- [DATASET EXTRACT]:

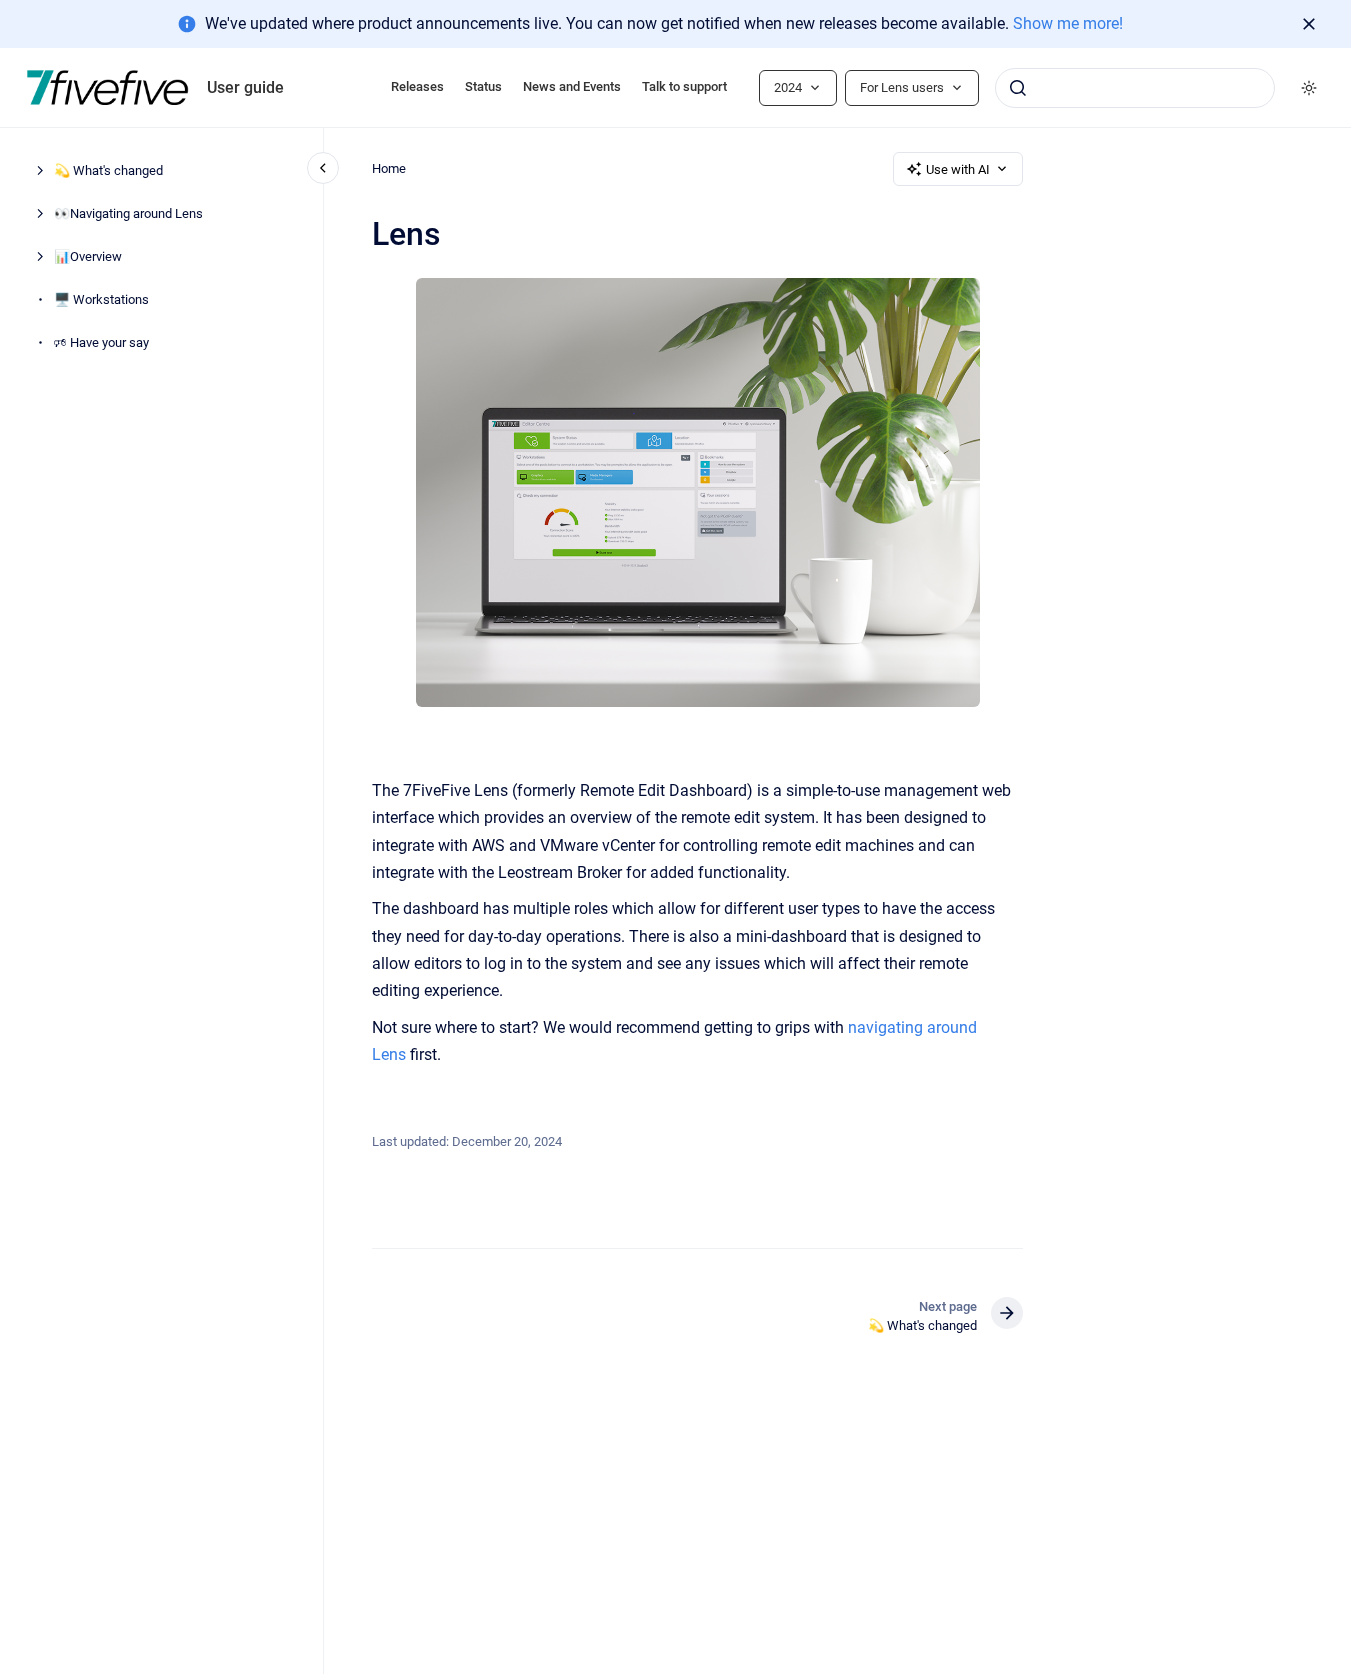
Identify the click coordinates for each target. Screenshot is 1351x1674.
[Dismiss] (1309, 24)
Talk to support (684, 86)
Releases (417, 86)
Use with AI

- [EXERCISE DIRECTIONS]: Although the entries contain pictures, copy everything else in them exactly.

- [EXERCISE RESULT]:
Identify the click coordinates for each target. Screenshot is 1351x1674.
[Dismiss] (1309, 24)
Talk to support (684, 86)
Releases (417, 86)
Use with AI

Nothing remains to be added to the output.